Отец Логгин перевел дух.
— …Свар, гнев, ярость, печаль, уныние… уныние…
Отче растопырил персты веером и по очереди пригнул их к длани — не обсчитался ли, часом, каким грехом?
— …Уныние, оклеветание, отчаяние, роптание, шептание, зазрение, прекословие, празднословие…
— Погоди, батюшка, — встрепенулась Феодосия: — В празднословии каюсь. Давеча кошка, по горнице игравши да поставец с места свернувши. Ах, ты, говорю аз ей праздно, дура хвостатая! Грешна!..
— «Дура» — не есть празднословие, — поправил отец Логгин. — «Дура» сиречь срамословие. За сей грех налагаю тебе сто поклонов поясных и сто земных три дни.
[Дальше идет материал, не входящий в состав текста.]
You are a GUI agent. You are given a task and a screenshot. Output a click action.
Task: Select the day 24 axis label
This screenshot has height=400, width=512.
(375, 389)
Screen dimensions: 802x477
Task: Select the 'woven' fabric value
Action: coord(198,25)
— Аз, отче, поклоны отвешу, только «дура» — не срамословие, хоть как! — встряла Феодосья. — Елда, прости Господи, или там манда — се срам. А «дура»? Иной раз идет баба глупая — дура дурой!
— Оно, конечно, — важно согласился отец Логгин, вспомнив утрешнюю тотьмичку с пустыми черпалами, — но — отчасти! А за то, что спор затеваешь да в святых церковных стенах поминаешь елду — сиречь мехирь мужеский, да манду — суть лядвии женские, налагаю на тебя седьмицу сухояста. Гм… Празднословие, братоненавидение, испытание, небрежение, неправда, леность, обидите, ослушание, воровство, ложь, клевета, хищение, тайнопадение, тщеславие…
— Погоди, господин мой отче, — оживилась Феодосья. — Золовка моя на той седьмице на меня клеветала, клевеща, что аз ея пряжу затаскала под одр.
— То ея грех, не твой, — поправил отец Логгин. — Пусть она придет на покаяние.
Батюшка беззвучной скороговоркой сызнова перечислил грехи, вспомнил, на каком закончил, и вновь заговорил:
— …Гордость, высокомудрие, укорение… Укоряла ты золовку за наветы? Нет? Добро… Осуждение, соблажнение, роптание, хуление, зло за зло.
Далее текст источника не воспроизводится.